Too bad he seems to be sacrificing his long standing morals of conduct that he used to be so famous for...

I wonder if it is all worth it. His legacy will tarnished forever if he continues down this path.


----------



## MSG Rude (Oct 6, 2003)

So are you saying that we should pick Hussein over McCain because Hussein is the lesser of the two evils?

You spend your entire day bashing McCain and trying to cause discredit to him then what you do trying to prove to us that Hussein is the better choice.

You are the master of :spam: my friend.

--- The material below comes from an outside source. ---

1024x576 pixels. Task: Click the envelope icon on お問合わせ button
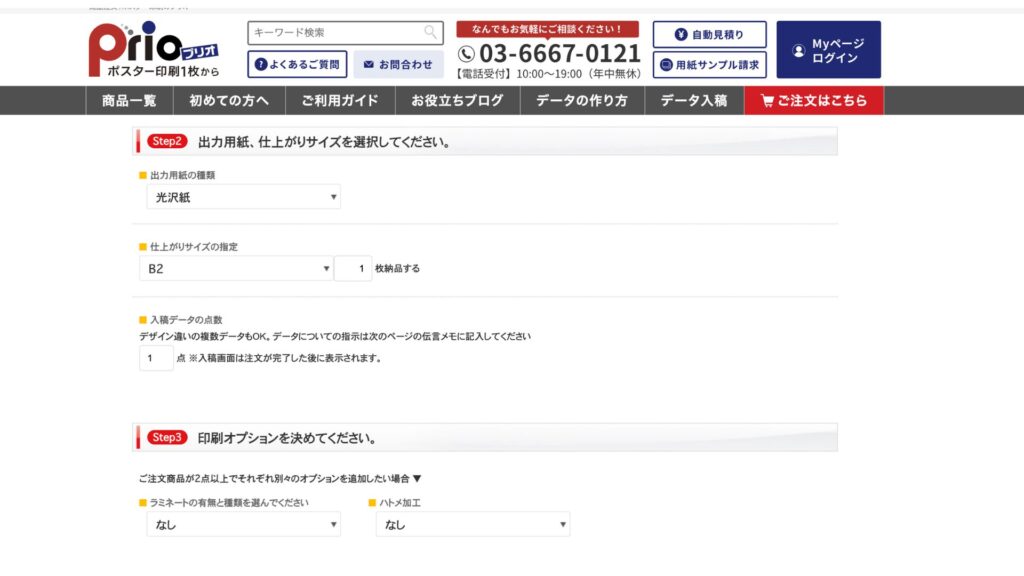[x=368, y=62]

Stop trying to cause McCain to look bad or loose face and show us why Hussein is better.


----------



## R y a n (Apr 4, 2005)

Are you going to discuss the merits of the post, and the referenced article?

Or simply attack the messenger?

It is a valid point. The book is full of lies and distortions. Literary critics have review the facts and found them baseless and misleading. I fail how this is considered SPAM.

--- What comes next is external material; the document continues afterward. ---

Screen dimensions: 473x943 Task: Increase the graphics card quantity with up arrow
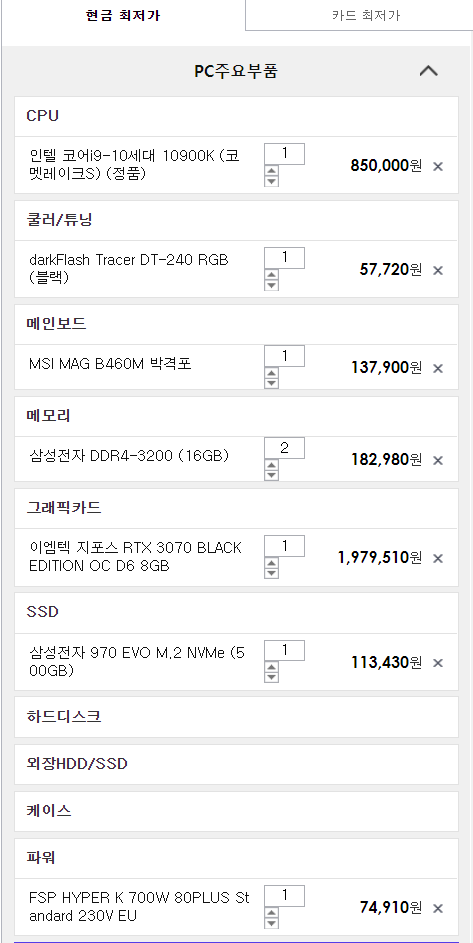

If McCain is true to his word and history, he would tell these people to knock it off. He doesn't. Pretty straight forward I'd think?

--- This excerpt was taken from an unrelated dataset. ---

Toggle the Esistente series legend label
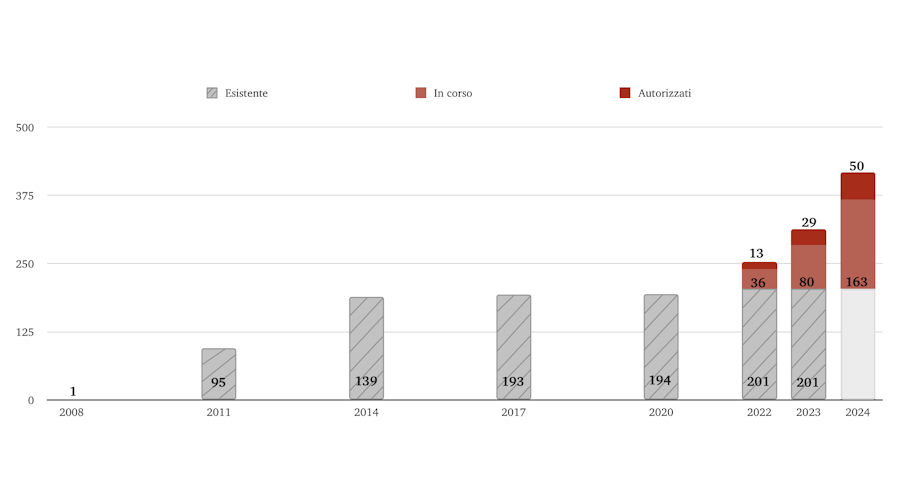This screenshot has width=900, height=500. [246, 93]
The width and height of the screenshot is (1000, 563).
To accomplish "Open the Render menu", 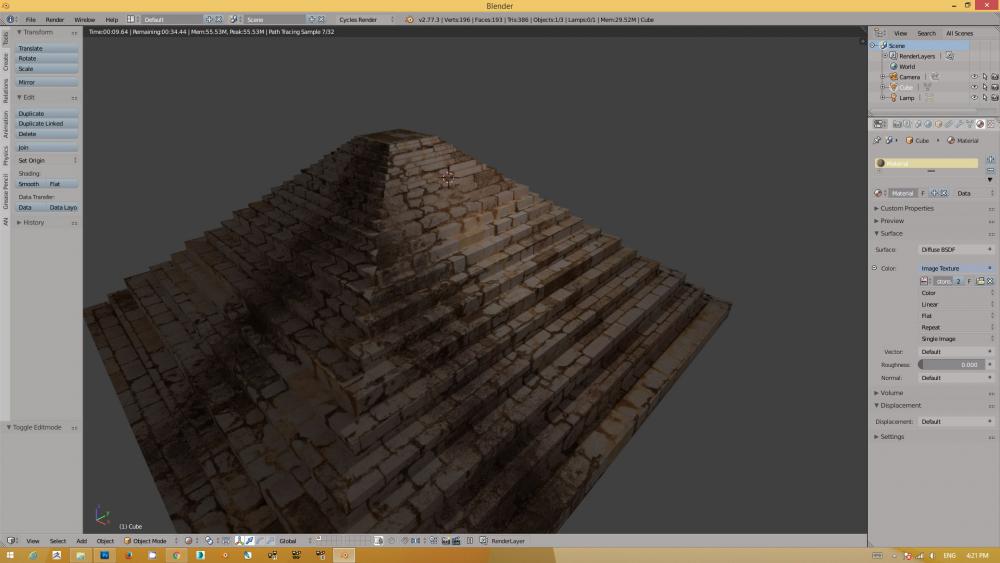I will pos(55,19).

I fail to see why I am your target. Attack the person who wrote the original article. Point out why they are wrong.

Don't accuse me of SPAM because I brought it here to be pointed out.

There is a difference.


----------



## MSG Rude (Oct 6, 2003)

No, misunderstanding my friend...I am not attacking you personally with regards to the article:

What I am saying is that you are so Hussein but you spend your entire day(s) trying to descredit McCain!

Where are the posts from you citing phrase and paragraph singing Hussein's praises?

Where are all his great deeds being listed for us to ponder and discuss the merits thereof?

Where are all his triumphs and tribulations accounted for so that we may be enlightened?

You cut and paste and quote and cite all day about McCain....I think that you are a secret McCain lover and it hits you to the core so instead you lash out at him.

Is that it? If not, please fill up columns and posts and topics about Husseins accomplishments that shadow anything McCain had done.

Really, truly, I am awaiting with baited breath to see this mythical list.


----------



## R y a n (Apr 4, 2005)

So you won't discuss the merits of this article?

In the coming days/weeks, I'll start going forward with presenting articles from both sides, touting both candidates proposals.

Rest assured it is not being omitted from lack of platform.

Rather I am addressing whatever the current national direction the campaigns are taking. If either campaign makes news, I'll throw up a thread about it.

However of late, McCain has decided to attack Obama. Obama did not start the attacks. McCain was jealous of his popularity. (Or his campaign was and saw it as a threat). So they had to try and bring him down a notch. During that time, we heard nothing of McCain's platform. Nothing of what he wanted or why he thought he had a better position on an issue. Nothing. Notta. Zip.

That is why I am hammering him now. I have no dog in the fight for either candidate. It truly doesn't matter how I vote in the election. We know where my state is going, just as we know it doesn't matter if Bob votes as we know where his state is going. It will come down to several swing states who have voters that are undecided or not firm in their commitment to one candidate.

Therefore, I will take each to task when the time comes. Please make sure you complain as harshly when I do it to Obama.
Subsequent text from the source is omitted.